▶ **Verilen Metin**
>>>>
Sabırsız Türk futbolunun sabretmeyi başaran nadir kulüplerinden olan Altınordu, Çağlar Söyüncü'nün Freiburg'a 2.5 milyon euroluk transferiyle yaptığı sükseyi Cengiz Ünder'in 700 bin euroya Başakşehir'e satılmasıyla sürdürdü. Genç futbolcuları yetiştirmeyi seven Abdullah Avcı'nın radarlarına takılan Cengiz, PTT 1.Lig'deki başarılı performansına artık Süper Lig'de devam etmek zorundaydı.
1997 yılında Balıkesir'de doğan Cengiz Ünder, aslında futbola Buca altyapısında başladı. Seyit Mehmet Özkan'ın ayrılışıyla birlikte kendi grubunun en yetenekli futbolcusu Cengiz de onu takip etti ve Altınordu altyapısına geçiş yaptı. Altınordu'da kurulan düzenin kıymetli isimlerinden biri olduğu için el üstünde tutuluyordu. 2014 yılının ilk yarısını Altınordu'nun pilot takımı Gümüşordu takımında geçirdi. Nitekim kendini göstermesi çok uzun sürmedi. 2014-2015 sezonunda Altınordu'nun "Yarışmacı Takım" olarak sınıflandırdığı A takıma yükseldi. İki yıl istikrarlı bir şekilde PTT 1.Lig'de mücadele etti. Burada oynadığı 58 maçta 11 gol 9 asist kaydetti ve çok iyi maçlar çıkardı. Türkiye Kupası'nda Fenerbahçe'yle oynanan maçta gösterdiği performansla da adından söz ettirmeye başlamıştı.
Potansiyeli ulusal gözlemcilerimiz tarafından da fark edilmişti ve kısa sürede milli takımlar bünyesine dahil edildi. 2014 yılından itibaren başta U18 olmak üzere her kademede mücadele etti. 2016-2017 sezonuna geldiğimizde ise yeni bir mücadele Cengiz'i bekliyordu. Süper Lig'in son dönemlerdeki istikrar abidesi Başakşehir'e transfer olan Cengiz, Avrupa Ligi eleme maçlarıyla turuncu-lacivert formaya merhaba dedi.
Sezon boyunca hemen hemen her maçta oynayan genç yıldız, Avcı tarafından daha çok sol kanat ve forvet arkası olarak görevlendiriliyor. Ligin bitimine 3 hafta kala hala şampiyonluk yarışının en önemli aktörlerinden olan Başakşehir formasıyla 39 maçta 9 gol 8 asistlik bir performans ortaya koyarak Avrupa'nın dev kulüplerinin dikkatini üzerine topladı. Artık oynadığı her maçta Avrupalı gözlemcilerinin gözü onu üzerinde olacak. Göksel Gümüşdağ Cengiz'i gelişimini tamamlamadan kaybetmemek ve bu duruma tedbir olması için 10 milyon euroluk bir başlangıç fiyatı biçti bile.
<<<<
▶ **Bir veri kümesinden girdiler**
>>>>
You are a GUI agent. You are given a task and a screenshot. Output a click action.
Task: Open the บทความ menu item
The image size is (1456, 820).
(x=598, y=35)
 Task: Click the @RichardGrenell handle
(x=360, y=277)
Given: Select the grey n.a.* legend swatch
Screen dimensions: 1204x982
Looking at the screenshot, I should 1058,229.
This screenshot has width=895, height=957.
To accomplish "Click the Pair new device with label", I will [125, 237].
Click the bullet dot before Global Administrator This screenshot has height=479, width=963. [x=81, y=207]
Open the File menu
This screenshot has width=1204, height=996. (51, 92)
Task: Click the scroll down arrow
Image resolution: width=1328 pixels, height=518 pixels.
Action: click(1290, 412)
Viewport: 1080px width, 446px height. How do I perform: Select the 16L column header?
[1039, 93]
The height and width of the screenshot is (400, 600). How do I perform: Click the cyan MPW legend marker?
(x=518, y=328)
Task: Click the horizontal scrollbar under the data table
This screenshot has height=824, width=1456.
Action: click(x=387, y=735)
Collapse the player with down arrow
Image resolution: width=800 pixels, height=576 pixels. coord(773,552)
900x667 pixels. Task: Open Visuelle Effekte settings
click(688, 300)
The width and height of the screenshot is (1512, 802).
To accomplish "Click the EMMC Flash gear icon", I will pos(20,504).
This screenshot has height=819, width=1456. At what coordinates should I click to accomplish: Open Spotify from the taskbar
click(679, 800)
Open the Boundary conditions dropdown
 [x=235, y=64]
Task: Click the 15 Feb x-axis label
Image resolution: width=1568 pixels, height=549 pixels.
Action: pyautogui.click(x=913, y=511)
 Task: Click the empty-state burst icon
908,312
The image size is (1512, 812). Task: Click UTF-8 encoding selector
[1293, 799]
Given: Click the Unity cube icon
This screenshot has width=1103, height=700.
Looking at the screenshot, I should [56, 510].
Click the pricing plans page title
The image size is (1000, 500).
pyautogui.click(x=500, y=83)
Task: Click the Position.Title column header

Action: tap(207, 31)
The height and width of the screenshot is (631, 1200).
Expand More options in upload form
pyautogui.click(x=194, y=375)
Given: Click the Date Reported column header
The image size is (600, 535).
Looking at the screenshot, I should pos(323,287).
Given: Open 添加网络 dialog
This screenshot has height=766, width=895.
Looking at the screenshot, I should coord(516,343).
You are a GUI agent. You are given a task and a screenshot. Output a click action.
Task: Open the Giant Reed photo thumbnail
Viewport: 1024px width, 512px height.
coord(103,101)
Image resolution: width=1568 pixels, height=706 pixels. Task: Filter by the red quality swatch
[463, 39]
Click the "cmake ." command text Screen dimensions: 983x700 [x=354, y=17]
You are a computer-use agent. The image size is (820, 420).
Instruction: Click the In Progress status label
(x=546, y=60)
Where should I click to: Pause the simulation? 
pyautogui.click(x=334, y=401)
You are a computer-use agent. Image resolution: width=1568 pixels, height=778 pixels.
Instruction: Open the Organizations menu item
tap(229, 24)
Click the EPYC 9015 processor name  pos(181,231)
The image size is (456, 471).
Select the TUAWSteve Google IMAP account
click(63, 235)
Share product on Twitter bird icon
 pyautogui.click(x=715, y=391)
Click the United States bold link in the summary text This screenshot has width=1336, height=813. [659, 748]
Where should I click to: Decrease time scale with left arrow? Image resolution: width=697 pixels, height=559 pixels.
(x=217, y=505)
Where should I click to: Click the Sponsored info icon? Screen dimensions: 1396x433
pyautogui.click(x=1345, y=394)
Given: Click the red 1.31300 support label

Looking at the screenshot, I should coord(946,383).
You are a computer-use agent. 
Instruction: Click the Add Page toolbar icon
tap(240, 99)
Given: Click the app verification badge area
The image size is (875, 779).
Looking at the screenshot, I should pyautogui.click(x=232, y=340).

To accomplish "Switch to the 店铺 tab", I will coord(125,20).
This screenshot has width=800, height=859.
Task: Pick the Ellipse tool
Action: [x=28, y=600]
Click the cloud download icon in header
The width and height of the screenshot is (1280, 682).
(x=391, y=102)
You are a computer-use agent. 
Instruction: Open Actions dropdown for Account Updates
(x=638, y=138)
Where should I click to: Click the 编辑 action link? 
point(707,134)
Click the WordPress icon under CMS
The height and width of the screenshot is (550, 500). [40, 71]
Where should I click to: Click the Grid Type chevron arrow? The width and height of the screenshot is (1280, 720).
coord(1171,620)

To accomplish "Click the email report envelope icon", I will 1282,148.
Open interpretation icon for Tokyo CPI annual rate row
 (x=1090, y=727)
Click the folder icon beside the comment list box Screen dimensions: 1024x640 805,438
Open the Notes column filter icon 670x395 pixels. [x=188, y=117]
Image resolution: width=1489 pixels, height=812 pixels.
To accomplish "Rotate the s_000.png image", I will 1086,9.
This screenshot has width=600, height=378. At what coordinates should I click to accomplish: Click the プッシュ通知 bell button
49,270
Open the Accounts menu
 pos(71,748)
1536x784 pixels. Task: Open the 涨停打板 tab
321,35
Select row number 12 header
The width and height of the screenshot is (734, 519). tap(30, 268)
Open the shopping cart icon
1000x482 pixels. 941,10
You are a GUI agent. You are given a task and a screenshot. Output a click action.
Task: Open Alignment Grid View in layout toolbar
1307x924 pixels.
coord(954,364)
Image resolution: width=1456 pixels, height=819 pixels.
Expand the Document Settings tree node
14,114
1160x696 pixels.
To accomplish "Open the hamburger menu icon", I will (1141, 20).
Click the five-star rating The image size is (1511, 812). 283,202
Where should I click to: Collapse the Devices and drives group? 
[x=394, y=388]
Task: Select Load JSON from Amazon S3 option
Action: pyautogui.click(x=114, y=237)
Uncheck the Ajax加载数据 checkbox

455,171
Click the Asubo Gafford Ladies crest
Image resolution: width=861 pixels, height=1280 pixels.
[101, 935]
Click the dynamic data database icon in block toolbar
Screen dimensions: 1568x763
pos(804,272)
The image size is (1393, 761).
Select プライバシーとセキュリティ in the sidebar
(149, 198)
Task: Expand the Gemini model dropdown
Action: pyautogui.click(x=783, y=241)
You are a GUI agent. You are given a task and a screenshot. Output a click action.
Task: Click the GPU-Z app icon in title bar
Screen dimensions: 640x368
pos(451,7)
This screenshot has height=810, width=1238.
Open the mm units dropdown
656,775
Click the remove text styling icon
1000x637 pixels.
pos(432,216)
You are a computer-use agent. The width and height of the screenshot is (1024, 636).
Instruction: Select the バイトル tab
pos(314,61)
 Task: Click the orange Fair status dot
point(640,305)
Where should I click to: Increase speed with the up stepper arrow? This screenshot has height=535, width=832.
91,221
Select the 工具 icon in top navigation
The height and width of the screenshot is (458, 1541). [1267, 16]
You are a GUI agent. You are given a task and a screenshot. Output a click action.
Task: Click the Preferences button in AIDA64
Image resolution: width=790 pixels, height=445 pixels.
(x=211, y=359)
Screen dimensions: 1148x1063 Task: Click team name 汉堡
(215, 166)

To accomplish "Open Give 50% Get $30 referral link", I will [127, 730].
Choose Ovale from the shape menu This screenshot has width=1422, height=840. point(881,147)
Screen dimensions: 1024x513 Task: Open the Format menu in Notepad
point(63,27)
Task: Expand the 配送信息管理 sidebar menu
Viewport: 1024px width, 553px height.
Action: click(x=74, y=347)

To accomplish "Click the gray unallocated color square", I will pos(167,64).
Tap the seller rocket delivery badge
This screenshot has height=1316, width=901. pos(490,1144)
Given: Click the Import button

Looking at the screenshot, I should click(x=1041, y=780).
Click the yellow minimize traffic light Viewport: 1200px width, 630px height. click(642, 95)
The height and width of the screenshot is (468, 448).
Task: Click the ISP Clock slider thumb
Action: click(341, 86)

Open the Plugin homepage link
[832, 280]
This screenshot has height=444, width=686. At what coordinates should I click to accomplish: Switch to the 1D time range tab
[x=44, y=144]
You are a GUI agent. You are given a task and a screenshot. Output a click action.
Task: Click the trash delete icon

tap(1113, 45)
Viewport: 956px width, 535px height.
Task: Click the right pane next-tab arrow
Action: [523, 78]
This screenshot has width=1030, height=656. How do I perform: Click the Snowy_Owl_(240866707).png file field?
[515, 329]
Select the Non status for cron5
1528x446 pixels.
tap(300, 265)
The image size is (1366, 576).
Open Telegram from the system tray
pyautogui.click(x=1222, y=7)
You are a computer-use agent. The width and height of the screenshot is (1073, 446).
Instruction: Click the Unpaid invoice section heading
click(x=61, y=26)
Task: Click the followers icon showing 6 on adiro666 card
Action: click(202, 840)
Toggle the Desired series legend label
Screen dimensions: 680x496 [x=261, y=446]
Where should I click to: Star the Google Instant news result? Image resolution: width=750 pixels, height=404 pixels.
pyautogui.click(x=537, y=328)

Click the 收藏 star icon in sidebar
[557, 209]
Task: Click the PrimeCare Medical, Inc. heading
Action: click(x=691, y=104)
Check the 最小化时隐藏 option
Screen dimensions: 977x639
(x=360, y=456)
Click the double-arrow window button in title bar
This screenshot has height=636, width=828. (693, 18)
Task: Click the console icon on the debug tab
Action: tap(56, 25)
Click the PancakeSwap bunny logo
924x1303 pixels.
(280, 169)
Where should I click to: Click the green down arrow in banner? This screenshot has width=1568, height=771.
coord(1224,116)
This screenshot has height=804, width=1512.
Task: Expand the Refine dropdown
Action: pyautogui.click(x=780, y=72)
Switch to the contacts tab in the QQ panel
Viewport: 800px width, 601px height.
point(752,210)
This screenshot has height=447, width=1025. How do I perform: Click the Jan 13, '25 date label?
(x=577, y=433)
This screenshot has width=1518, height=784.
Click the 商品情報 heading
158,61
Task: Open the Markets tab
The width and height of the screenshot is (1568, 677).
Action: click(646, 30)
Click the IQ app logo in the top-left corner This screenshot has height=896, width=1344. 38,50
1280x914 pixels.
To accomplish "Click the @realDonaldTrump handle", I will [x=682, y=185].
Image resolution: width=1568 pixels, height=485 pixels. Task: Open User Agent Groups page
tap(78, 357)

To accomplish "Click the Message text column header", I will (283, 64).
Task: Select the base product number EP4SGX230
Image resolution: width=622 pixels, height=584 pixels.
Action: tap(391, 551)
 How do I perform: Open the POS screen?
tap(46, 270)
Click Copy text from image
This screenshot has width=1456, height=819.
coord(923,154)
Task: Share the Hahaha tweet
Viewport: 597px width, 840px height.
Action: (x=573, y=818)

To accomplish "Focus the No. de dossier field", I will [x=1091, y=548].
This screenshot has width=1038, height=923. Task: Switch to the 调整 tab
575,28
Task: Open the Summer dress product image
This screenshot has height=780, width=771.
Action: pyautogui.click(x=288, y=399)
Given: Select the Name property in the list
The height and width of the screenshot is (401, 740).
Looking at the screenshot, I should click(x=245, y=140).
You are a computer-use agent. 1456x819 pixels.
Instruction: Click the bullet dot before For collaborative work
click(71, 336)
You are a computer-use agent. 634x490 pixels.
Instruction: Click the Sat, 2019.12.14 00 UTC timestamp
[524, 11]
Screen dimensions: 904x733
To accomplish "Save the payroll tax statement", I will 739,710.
<<<<
▶ **Alıştırmalar**
(1) Metne göre Cengiz Ünder futbola hangi kulübün altyapısında başladı?
(2) Satırlardan "Click the PancakeSwap bunny logo" ifadesini içeren satırdan "point(752,210)" ifadesini içeren satıra kadar uzanan bölümü, iki uç da dahil ve boş satırlar atlanarak, No ve Satır sütunlarından oluşan bir Markdown tablosuna dönüştürün.

▶ **Sonuçlar**
(1) Buca

(2)
| No | Satır |
|---|---|
| 1 | Click the PancakeSwap bunny logo |
| 2 | 924x1303 pixels. |
| 3 | (280, 169) |
| 4 | Where should I click to: Click the green down arrow in banner? This screenshot has width=1568, height=771. |
| 5 | coord(1224,116) |
| 6 | This screenshot has height=804, width=1512. |
| 7 | Task: Expand the Refine dropdown |
| 8 | Action: pyautogui.click(x=780, y=72) |
| 9 | Switch to the contacts tab in the QQ panel |
| 10 | Viewport: 800px width, 601px height. |
| 11 | point(752,210) |